**PASSAGE PROVIDED**
☆ ☆ ☆ ☆
-
Notifications
You must be signed in to change notification settings - Fork 1.3k
BigQuerySource.get_table_query_string() silently ignores query when table is also set #6200
Description
Summary
When both table and query are provided to BigQuerySource, get_table_query_string() always returns table, silently ignoring query. This makes it impossible to use a custom query (e.g., for deduplication) on a PushSource batch source, since PushSource requires table for offline writes via offline_write_batch().
Expected Behavior
When both table and query are set on a BigQuerySource:
- Reads (
get_table_query_string()) should usequery— it's more specific and intentionally provided - Writes (
offline_write_batch()) should continue using.tabledirectly as the write destination
Current Behavior
get_table_query_string() in bigquery_source.py always prefers table:
def get_table_query_string(self) -> str:
if self.table:
return f"`{self.table}`"
return f"({self.query})"This means any custom query (e.g., deduplication logic) is silently ignored when table is also present.
☆ ☆ ☆ ☆
**REQUIRED WORK**
**A)** Please write out the part of the BigQuerySource issue from "Expected Behavior" down to "is also present.", with nothing changed.
**B)** Name every section heading that appears after the title line of the BigQuerySource issue.
The data that comes next has nothing to do with this work.

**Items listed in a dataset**
☆ ☆ ☆ ☆
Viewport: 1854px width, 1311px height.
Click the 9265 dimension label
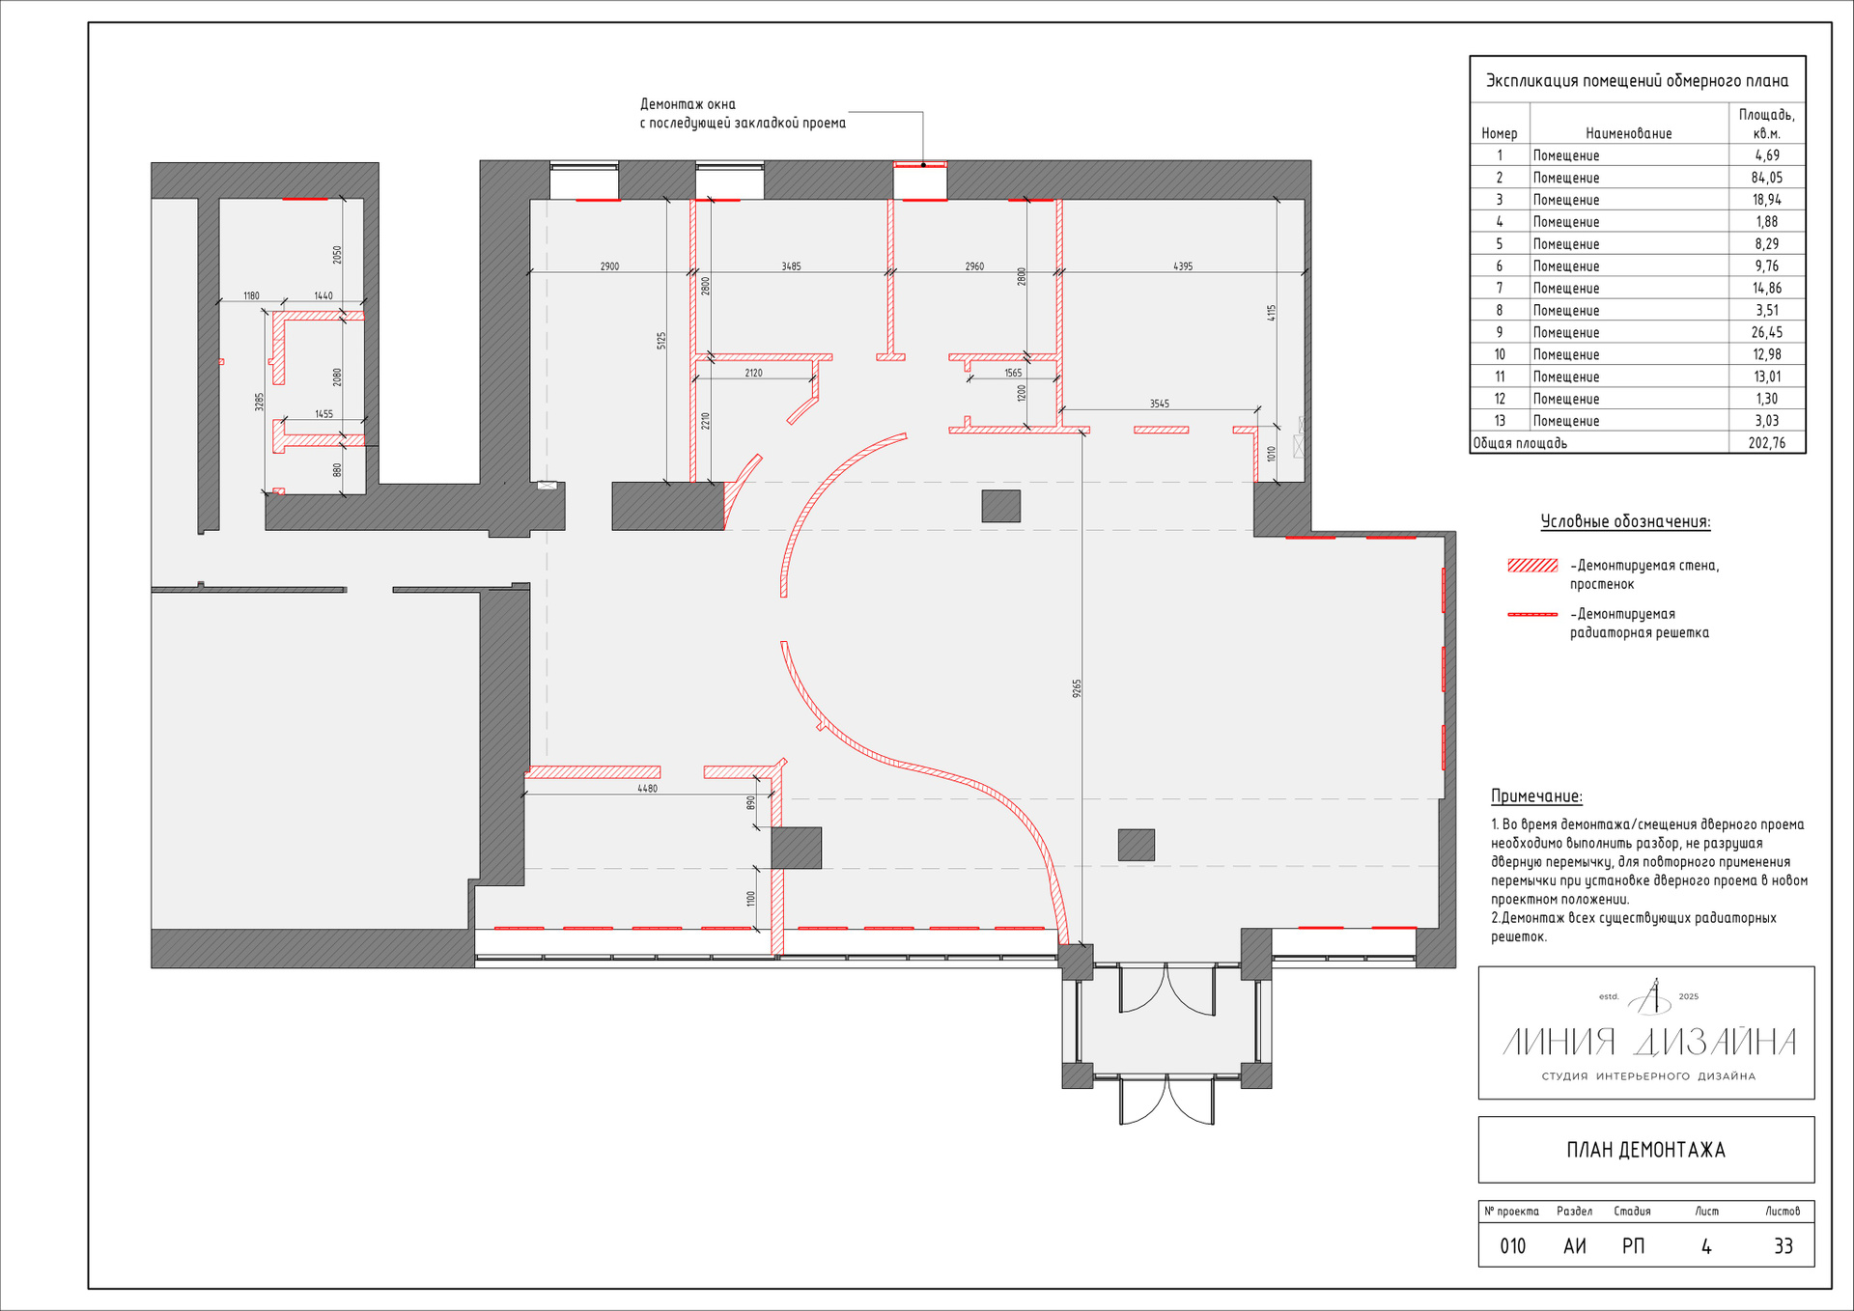pyautogui.click(x=1077, y=688)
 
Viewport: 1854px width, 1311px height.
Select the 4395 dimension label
pyautogui.click(x=1183, y=266)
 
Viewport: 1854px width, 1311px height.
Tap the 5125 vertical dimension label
pyautogui.click(x=661, y=341)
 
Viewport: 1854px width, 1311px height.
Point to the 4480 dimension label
pyautogui.click(x=647, y=789)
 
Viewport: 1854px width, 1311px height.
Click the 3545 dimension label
pyautogui.click(x=1159, y=404)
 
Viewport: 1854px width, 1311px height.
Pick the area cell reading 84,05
pyautogui.click(x=1767, y=178)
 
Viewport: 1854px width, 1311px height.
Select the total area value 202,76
pyautogui.click(x=1767, y=443)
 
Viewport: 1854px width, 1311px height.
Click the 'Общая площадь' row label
pyautogui.click(x=1520, y=443)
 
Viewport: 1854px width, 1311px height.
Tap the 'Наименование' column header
pyautogui.click(x=1629, y=133)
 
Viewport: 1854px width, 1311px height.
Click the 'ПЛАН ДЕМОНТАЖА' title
pyautogui.click(x=1645, y=1150)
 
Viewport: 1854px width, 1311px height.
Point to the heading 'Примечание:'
pyautogui.click(x=1536, y=796)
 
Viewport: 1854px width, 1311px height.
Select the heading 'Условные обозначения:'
pyautogui.click(x=1625, y=521)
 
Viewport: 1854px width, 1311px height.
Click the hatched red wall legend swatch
pyautogui.click(x=1532, y=566)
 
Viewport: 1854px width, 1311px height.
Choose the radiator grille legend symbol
pyautogui.click(x=1532, y=614)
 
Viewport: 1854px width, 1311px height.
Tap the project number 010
pyautogui.click(x=1513, y=1246)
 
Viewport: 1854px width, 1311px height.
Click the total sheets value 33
pyautogui.click(x=1784, y=1246)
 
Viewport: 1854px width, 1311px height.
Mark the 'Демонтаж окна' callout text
pyautogui.click(x=688, y=104)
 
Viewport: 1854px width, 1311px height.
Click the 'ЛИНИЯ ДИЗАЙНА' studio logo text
pyautogui.click(x=1649, y=1043)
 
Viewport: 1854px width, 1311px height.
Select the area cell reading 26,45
pyautogui.click(x=1767, y=332)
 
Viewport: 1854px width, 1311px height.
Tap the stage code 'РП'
pyautogui.click(x=1633, y=1246)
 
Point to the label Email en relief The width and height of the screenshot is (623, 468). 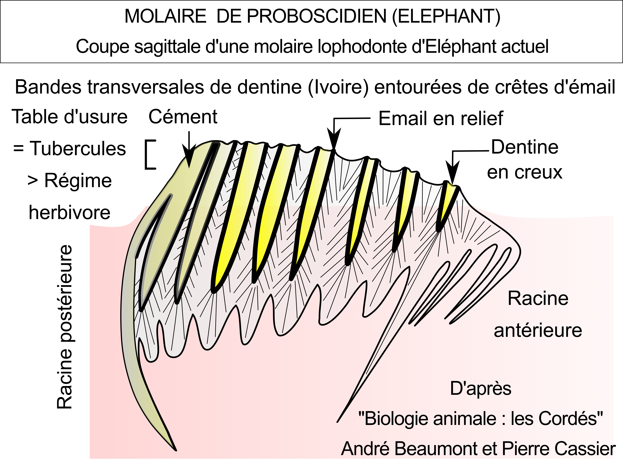click(440, 118)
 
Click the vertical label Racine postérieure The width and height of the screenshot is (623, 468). click(65, 327)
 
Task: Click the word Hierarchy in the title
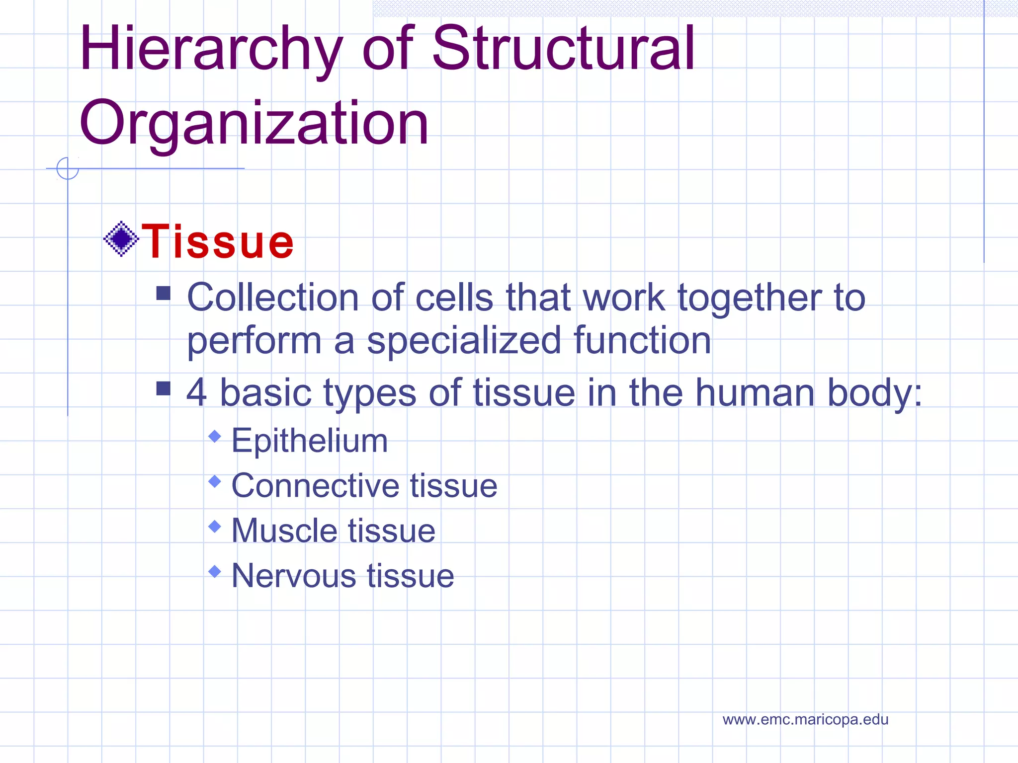coord(211,50)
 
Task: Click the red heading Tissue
coord(218,241)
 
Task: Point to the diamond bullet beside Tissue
coord(121,239)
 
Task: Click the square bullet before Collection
coord(163,293)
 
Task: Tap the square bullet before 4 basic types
coord(163,388)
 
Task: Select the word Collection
coord(272,298)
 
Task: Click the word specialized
coord(464,342)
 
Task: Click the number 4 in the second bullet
coord(197,392)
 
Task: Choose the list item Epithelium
coord(309,441)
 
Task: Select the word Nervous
coord(293,576)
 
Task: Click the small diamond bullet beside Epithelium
coord(215,437)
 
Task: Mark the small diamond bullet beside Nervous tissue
coord(215,572)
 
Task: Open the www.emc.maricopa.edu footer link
coord(805,719)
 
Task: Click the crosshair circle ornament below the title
coord(68,168)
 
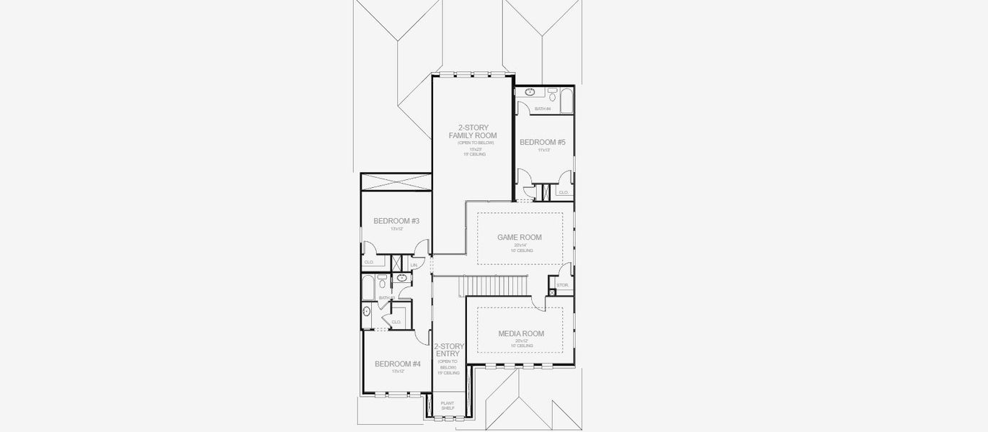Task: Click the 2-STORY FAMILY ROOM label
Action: coord(472,132)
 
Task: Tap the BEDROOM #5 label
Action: coord(543,143)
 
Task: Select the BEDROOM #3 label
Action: coord(396,221)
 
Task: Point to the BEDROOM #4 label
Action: coord(397,364)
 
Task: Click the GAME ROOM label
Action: coord(520,237)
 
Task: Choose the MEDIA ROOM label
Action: coord(521,333)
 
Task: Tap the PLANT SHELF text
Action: coord(448,405)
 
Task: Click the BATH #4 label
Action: coord(542,109)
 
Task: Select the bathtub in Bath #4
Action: coord(566,100)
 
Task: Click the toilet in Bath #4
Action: coord(552,94)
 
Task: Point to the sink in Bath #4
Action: coord(530,92)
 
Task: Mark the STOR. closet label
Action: coord(563,285)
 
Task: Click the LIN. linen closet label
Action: coord(414,266)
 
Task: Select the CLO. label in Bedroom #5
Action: coord(564,192)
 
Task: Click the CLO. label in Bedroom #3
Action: coord(369,263)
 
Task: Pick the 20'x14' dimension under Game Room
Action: coord(520,246)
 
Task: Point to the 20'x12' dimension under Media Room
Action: coord(521,341)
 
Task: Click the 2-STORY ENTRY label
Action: coord(448,350)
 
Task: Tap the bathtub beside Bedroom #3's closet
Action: coord(368,286)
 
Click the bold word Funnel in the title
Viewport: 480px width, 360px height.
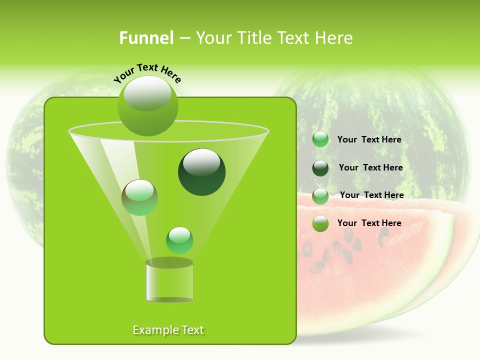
☆ ☆ ☆ ☆
**RESULTS FOR THE EXERCISE**
**A)**
Expected Behavior
When both table and query are set on a BigQuerySource:
- Reads (
get_table_query_string()) should usequery— it's more specific and intentionally provided - Writes (
offline_write_batch()) should continue using.tabledirectly as the write destination
Current Behavior
get_table_query_string() in bigquery_source.py always prefers table:
def get_table_query_string(self) -> str:
if self.table:
return f"`{self.table}`"
return f"({self.query})"This means any custom query (e.g., deduplication logic) is silently ignored when table is also present.

**B)** Description, Summary, Expected Behavior, Current Behavior